*** GIVEN RECORDS ***
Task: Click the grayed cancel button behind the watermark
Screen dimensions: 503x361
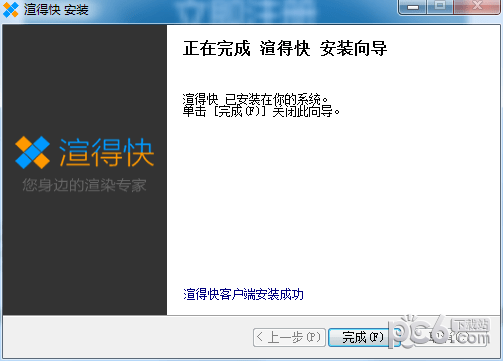Action: [x=452, y=337]

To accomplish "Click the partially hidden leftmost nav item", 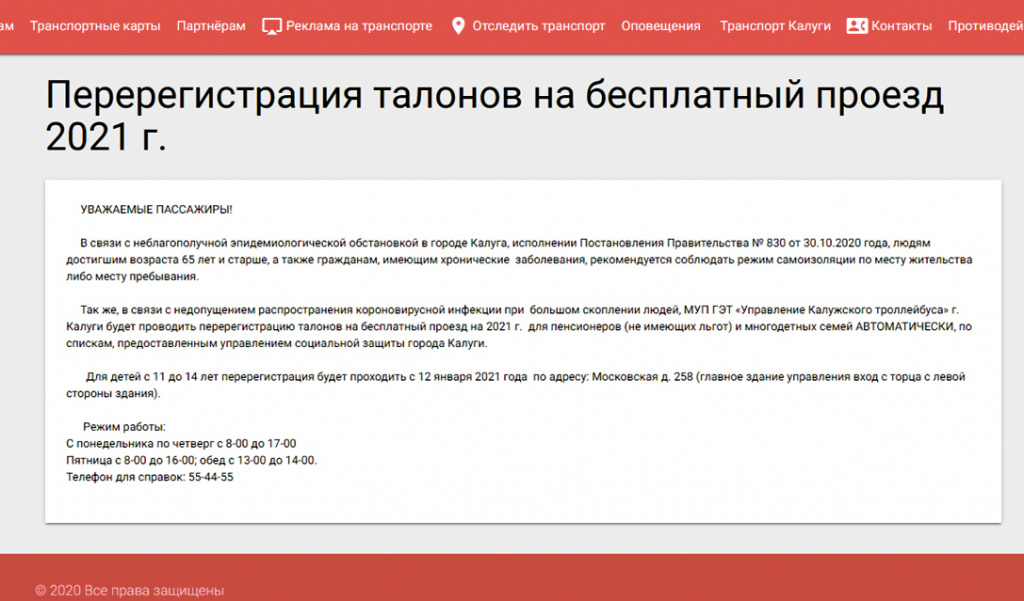I will click(x=7, y=26).
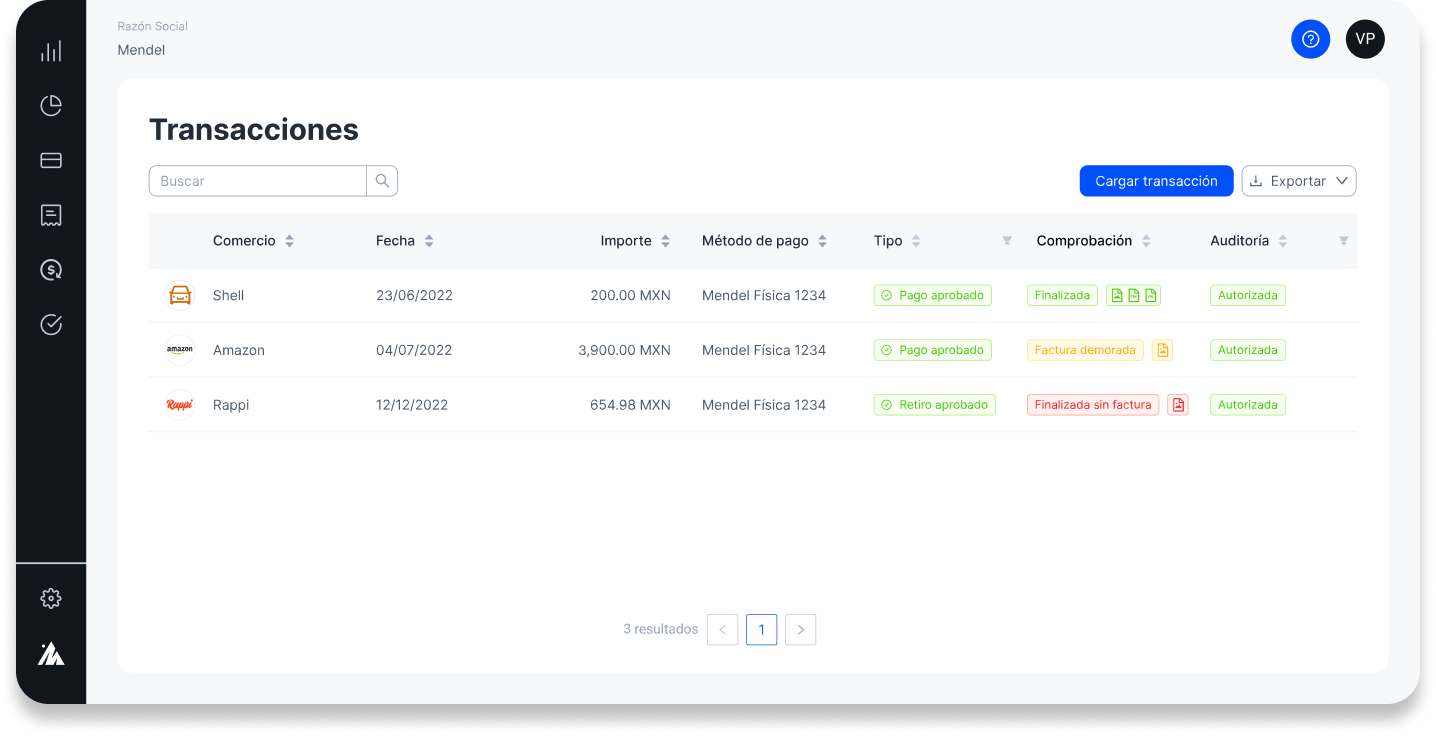Click the Buscar search field
The width and height of the screenshot is (1436, 736).
[258, 181]
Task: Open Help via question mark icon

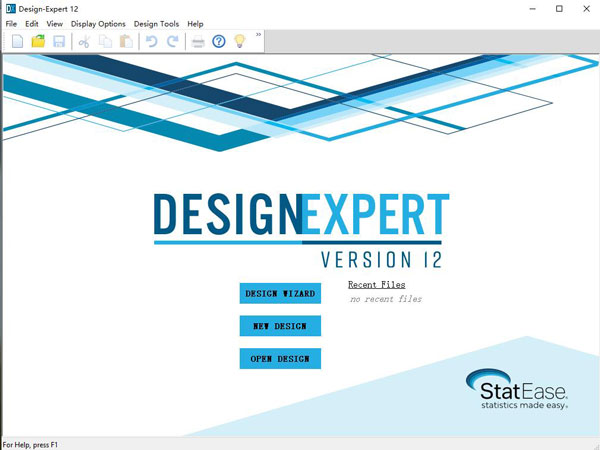Action: point(219,41)
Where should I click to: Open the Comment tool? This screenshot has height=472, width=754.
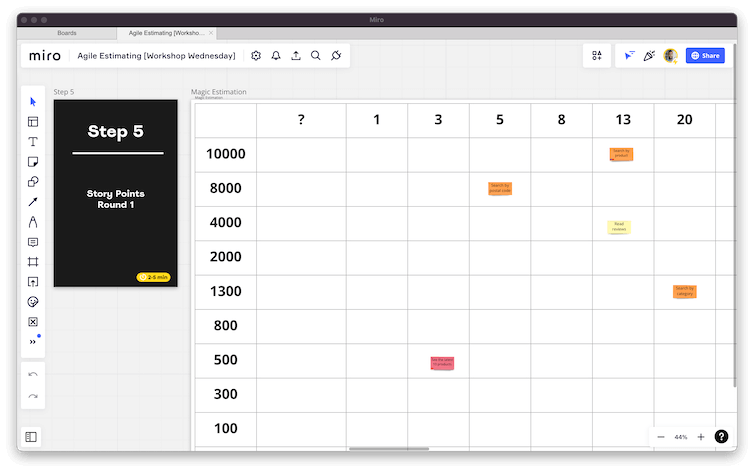click(33, 242)
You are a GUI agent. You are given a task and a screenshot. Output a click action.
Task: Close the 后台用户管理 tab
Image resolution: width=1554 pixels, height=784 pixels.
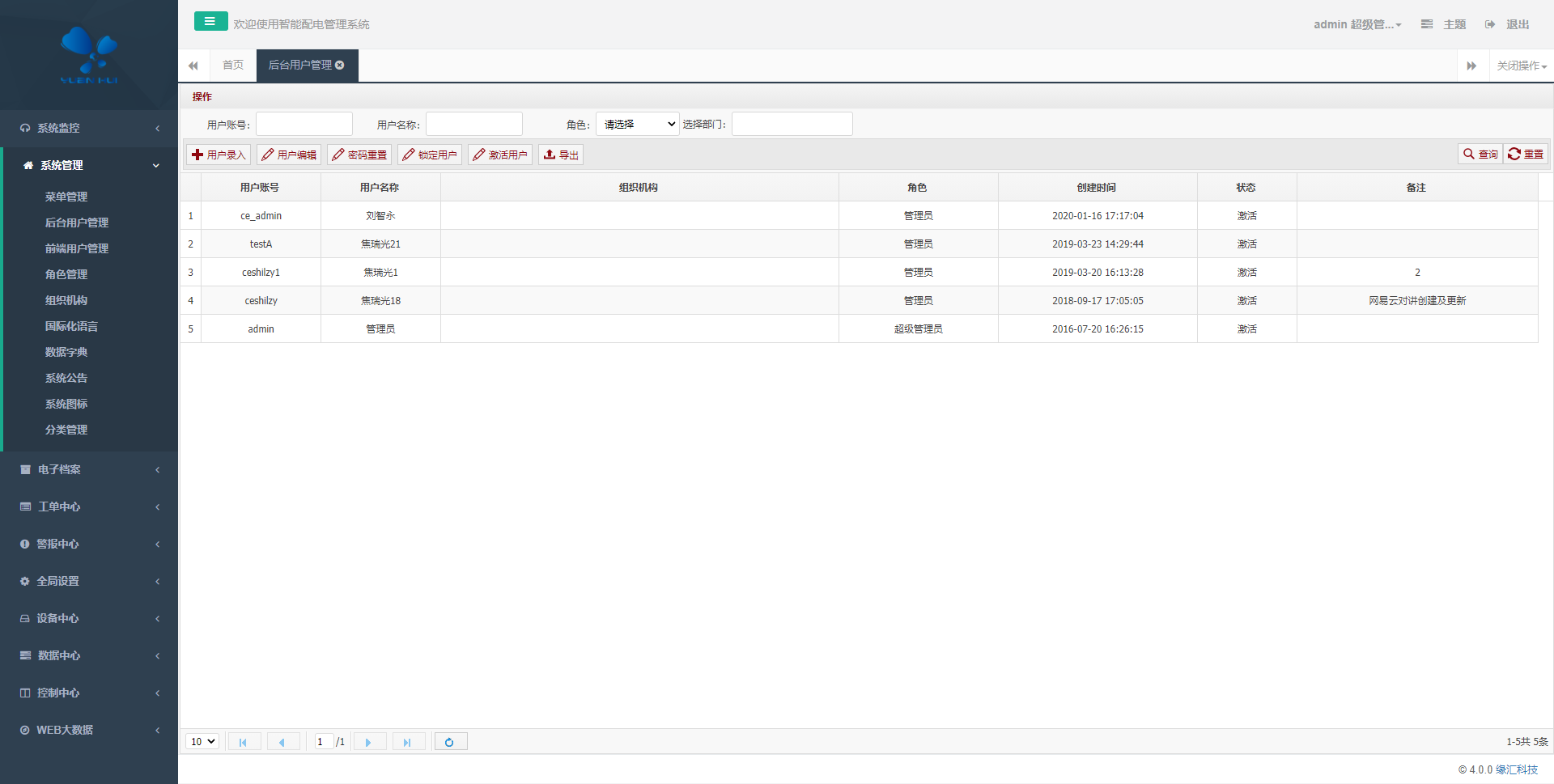(x=340, y=66)
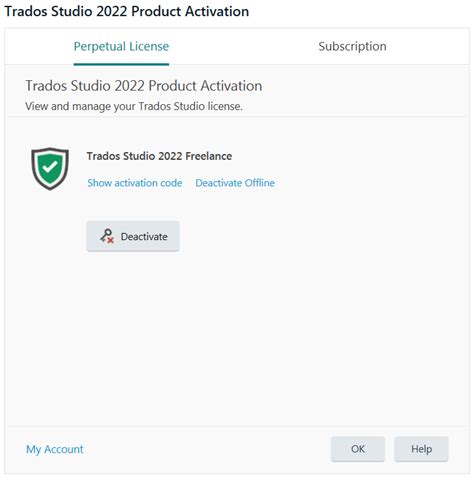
*** End of GIVEN RECORDS ***
**EXERCISE REQUIREMENTS**
In the records above, find the line containing "Task: Open Help via question mark icon", then please restate it and each line after it word for word, pictures excluded.

**EXERCISE SOLUTION**
Task: Open Help via question mark icon

Action: point(219,41)
Where should I click to: Open the Comment tool? This screenshot has height=472, width=754.
click(33, 242)
You are a GUI agent. You are given a task and a screenshot. Output a click action.
Task: Close the 后台用户管理 tab
Image resolution: width=1554 pixels, height=784 pixels.
(x=340, y=66)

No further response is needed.